Overall Winner Declaration

Winner

In the Numbers Freaks Corner, the E-TWOW BOOSTER ES scores 3 points against the NIU KQi Air's 7. In the Author's Category Battle, the E-TWOW BOOSTER ES gets 23 ✅ versus 25 ✅ for NIU KQi Air (with a few ties sprinkled in).

Totals: E-TWOW BOOSTER ES scores 26, NIU KQi Air scores 32.

Based on the scoring, the NIU KQi Air is our overall winner. Both scooters are genuinely good, but the E-TWOW BOOSTER ES feels like the one that was built by people who've carried a scooter up too many staircases and decided "never again". It's lean, eager and disappears from your life the moment you fold it, which is exactly what a daily commuter tool should do. The NIU KQi Air is the more glamorous choice and kinder on rougher tarmac, yet when the novelty fades, it's the E-TWOW's ruthless practicality and lively ride that I'd want waiting by the door every morning.

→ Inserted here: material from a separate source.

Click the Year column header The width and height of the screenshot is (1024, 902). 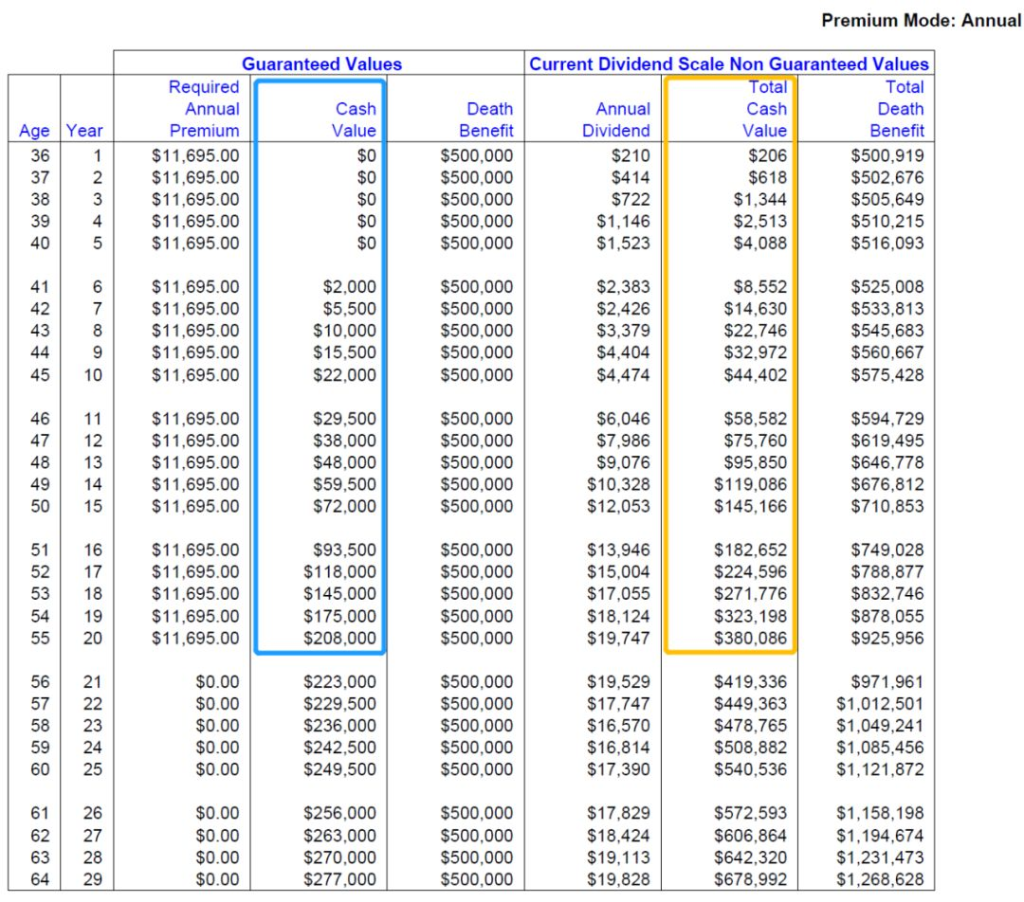(x=85, y=131)
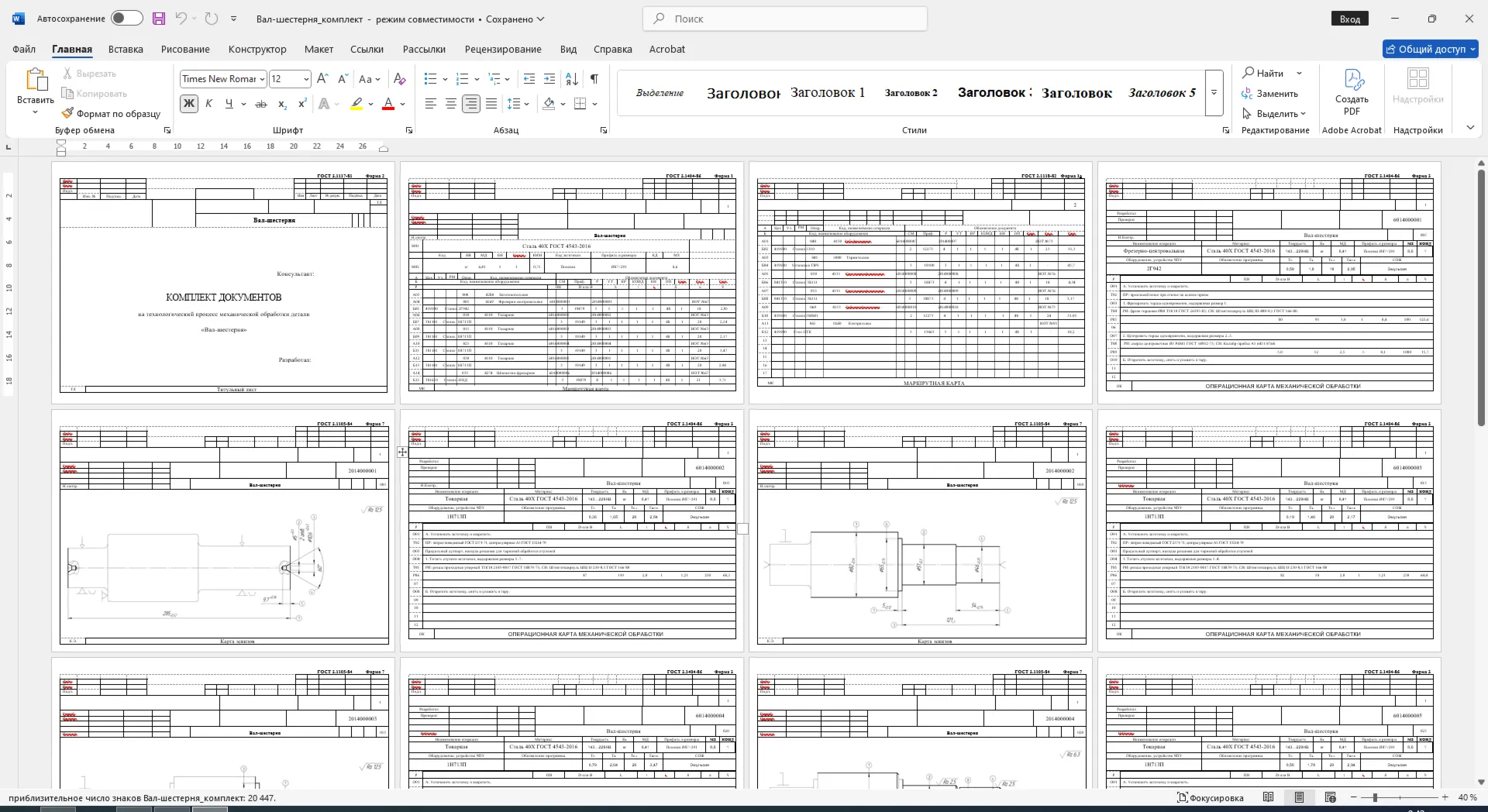Expand the styles gallery list
Viewport: 1488px width, 812px height.
[x=1214, y=92]
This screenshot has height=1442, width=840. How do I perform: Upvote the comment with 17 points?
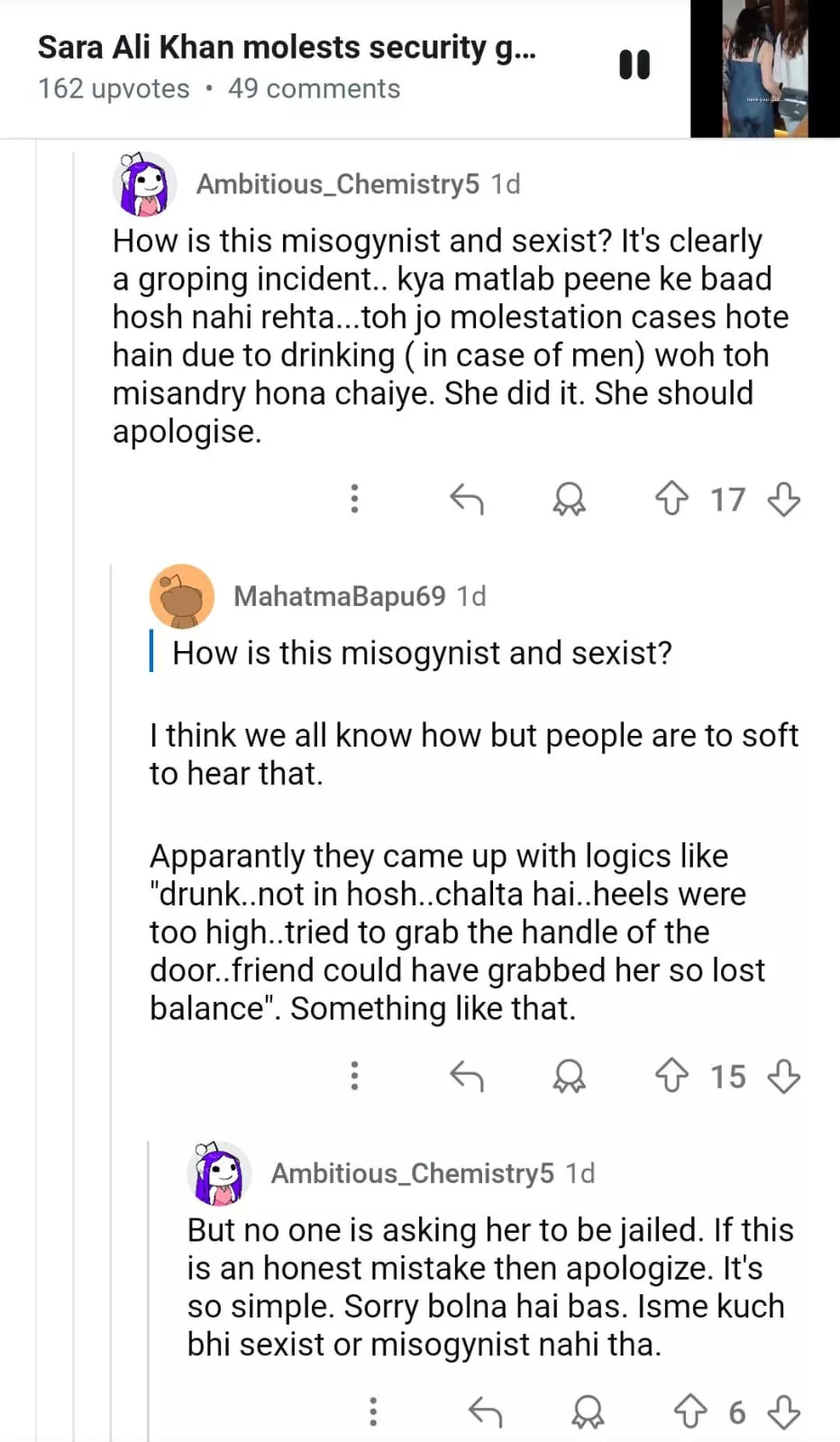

If your heart says "tech and carbon" you'll enjoy the NIU; if your body and schedule say "don't make this harder than it has to be", the BOOSTER ES is the scooter that quietly makes every commute easier - and still manages to be fun.

That's our verdict when we try to stay objective – but hey, riding is mostly about emotions anyway, so pick the one that will make you look forward to your commute every single day.